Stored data
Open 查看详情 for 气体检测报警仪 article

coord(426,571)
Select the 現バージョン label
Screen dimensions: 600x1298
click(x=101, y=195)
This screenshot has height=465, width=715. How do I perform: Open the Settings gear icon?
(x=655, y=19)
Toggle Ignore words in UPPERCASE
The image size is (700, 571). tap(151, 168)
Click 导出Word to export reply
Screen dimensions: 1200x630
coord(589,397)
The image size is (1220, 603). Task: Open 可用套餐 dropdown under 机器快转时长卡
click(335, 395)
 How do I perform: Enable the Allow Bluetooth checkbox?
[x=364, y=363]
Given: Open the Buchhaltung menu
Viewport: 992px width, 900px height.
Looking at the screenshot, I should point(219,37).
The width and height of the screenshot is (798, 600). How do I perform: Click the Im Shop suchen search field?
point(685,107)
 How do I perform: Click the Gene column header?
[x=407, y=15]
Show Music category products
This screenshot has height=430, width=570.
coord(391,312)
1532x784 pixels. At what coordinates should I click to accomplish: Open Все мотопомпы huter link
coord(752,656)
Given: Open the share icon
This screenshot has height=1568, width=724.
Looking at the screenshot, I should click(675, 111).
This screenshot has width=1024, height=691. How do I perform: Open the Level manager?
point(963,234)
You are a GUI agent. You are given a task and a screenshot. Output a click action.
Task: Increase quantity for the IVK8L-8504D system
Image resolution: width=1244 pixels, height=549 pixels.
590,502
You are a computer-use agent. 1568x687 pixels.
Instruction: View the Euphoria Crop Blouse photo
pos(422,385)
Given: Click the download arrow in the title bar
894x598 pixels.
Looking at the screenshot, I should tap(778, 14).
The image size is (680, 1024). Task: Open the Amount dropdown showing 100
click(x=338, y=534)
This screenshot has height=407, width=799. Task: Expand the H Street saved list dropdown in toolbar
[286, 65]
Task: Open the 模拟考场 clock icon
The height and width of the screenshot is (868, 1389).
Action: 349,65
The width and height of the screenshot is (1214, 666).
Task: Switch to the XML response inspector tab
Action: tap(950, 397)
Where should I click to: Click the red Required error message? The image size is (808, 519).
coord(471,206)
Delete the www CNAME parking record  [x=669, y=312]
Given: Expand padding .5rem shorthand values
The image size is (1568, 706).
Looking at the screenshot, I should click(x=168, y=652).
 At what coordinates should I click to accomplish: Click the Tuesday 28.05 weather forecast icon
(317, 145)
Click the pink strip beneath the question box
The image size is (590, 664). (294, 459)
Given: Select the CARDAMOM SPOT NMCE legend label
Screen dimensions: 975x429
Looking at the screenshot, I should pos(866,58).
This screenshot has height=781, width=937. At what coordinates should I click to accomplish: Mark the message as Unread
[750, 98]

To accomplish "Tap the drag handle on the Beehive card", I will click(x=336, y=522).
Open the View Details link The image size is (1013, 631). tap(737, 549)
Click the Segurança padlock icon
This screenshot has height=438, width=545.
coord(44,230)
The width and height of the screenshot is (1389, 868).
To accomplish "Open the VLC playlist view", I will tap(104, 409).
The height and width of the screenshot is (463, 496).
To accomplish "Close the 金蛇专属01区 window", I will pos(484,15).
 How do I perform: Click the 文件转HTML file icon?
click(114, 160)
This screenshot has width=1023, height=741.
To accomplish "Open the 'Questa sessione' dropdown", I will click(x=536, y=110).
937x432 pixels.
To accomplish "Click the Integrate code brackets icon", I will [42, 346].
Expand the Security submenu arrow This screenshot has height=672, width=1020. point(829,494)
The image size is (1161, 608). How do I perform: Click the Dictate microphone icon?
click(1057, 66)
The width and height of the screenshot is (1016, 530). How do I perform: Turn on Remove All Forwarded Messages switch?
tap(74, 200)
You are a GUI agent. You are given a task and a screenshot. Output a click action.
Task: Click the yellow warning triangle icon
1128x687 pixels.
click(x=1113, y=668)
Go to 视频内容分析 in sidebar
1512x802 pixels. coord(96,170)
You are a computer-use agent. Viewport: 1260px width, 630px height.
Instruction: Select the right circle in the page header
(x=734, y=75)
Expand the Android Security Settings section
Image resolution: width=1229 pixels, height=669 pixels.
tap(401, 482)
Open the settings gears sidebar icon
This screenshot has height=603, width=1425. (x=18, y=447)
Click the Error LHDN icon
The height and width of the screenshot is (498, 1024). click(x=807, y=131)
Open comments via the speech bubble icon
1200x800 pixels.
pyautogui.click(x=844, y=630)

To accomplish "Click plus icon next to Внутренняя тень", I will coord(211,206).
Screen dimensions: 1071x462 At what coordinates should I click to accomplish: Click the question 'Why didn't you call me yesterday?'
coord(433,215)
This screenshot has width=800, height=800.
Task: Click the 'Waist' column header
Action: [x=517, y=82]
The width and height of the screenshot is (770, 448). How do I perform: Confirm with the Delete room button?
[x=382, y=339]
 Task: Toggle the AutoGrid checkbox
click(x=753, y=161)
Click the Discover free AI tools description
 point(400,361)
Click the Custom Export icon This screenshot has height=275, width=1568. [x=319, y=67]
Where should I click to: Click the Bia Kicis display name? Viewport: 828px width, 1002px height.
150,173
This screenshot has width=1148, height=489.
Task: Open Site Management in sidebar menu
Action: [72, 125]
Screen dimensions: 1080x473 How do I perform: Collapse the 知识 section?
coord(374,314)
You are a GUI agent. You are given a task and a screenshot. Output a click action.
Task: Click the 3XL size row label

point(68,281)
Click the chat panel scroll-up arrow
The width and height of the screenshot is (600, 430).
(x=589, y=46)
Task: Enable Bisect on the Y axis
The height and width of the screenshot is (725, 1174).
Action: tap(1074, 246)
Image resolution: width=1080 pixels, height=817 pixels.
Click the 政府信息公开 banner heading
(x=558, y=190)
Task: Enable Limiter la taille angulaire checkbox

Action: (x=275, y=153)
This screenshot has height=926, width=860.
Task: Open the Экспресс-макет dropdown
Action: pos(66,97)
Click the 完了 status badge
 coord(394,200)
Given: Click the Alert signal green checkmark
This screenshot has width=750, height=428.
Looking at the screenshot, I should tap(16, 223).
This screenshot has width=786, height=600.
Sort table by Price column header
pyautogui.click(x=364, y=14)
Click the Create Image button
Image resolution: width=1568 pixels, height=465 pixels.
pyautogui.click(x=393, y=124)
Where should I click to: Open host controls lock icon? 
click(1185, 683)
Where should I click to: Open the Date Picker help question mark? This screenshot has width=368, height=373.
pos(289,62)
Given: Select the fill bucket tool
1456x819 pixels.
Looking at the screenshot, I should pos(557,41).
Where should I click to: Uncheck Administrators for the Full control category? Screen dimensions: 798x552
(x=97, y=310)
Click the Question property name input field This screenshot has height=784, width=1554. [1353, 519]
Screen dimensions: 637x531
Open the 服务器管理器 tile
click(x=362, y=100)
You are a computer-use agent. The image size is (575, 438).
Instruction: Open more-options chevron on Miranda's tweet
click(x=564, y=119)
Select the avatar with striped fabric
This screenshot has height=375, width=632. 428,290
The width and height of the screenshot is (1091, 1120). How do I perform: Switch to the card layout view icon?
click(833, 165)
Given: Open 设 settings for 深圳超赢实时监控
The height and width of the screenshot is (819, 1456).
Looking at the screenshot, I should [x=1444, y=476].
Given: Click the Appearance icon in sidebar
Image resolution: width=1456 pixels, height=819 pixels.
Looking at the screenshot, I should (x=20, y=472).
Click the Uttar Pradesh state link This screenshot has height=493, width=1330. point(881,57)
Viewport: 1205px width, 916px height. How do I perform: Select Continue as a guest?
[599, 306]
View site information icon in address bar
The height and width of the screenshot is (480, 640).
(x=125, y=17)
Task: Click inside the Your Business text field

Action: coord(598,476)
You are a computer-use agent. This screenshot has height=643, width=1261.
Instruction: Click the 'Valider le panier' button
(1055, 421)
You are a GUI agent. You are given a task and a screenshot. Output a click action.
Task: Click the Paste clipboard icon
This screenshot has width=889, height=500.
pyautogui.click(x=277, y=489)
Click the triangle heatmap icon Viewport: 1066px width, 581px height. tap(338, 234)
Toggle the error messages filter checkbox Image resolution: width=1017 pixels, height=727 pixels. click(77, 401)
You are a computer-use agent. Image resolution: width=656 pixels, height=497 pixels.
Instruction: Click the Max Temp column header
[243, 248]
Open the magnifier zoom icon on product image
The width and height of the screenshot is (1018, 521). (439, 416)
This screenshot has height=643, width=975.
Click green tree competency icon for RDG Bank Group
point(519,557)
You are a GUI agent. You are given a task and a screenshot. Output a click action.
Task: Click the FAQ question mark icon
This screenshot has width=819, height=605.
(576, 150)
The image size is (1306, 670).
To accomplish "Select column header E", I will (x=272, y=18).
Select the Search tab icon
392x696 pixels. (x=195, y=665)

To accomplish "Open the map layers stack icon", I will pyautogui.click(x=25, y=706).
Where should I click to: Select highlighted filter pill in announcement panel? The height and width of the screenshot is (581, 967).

## [Exercise]
Take the lines from the top of the data through the one that contains "Task: Increase quantity" and copy them exactly, leaving out every line after it.

## [Output for this exercise]
Open 查看详情 for 气体检测报警仪 article

coord(426,571)
Select the 現バージョン label
Screen dimensions: 600x1298
click(x=101, y=195)
This screenshot has height=465, width=715. How do I perform: Open the Settings gear icon?
(x=655, y=19)
Toggle Ignore words in UPPERCASE
The image size is (700, 571). tap(151, 168)
Click 导出Word to export reply
Screen dimensions: 1200x630
coord(589,397)
The image size is (1220, 603). Task: Open 可用套餐 dropdown under 机器快转时长卡
click(335, 395)
 How do I perform: Enable the Allow Bluetooth checkbox?
[x=364, y=363]
Given: Open the Buchhaltung menu
Viewport: 992px width, 900px height.
Looking at the screenshot, I should point(219,37).
The width and height of the screenshot is (798, 600). How do I perform: Click the Im Shop suchen search field?
point(685,107)
 How do I perform: Click the Gene column header?
[x=407, y=15]
Show Music category products
This screenshot has height=430, width=570.
coord(391,312)
1532x784 pixels. At what coordinates should I click to accomplish: Open Все мотопомпы huter link
coord(752,656)
Given: Open the share icon
This screenshot has height=1568, width=724.
Looking at the screenshot, I should click(675, 111).
This screenshot has width=1024, height=691. How do I perform: Open the Level manager?
point(963,234)
You are a GUI agent. You are given a task and a screenshot. Output a click action.
Task: Increase quantity for the IVK8L-8504D system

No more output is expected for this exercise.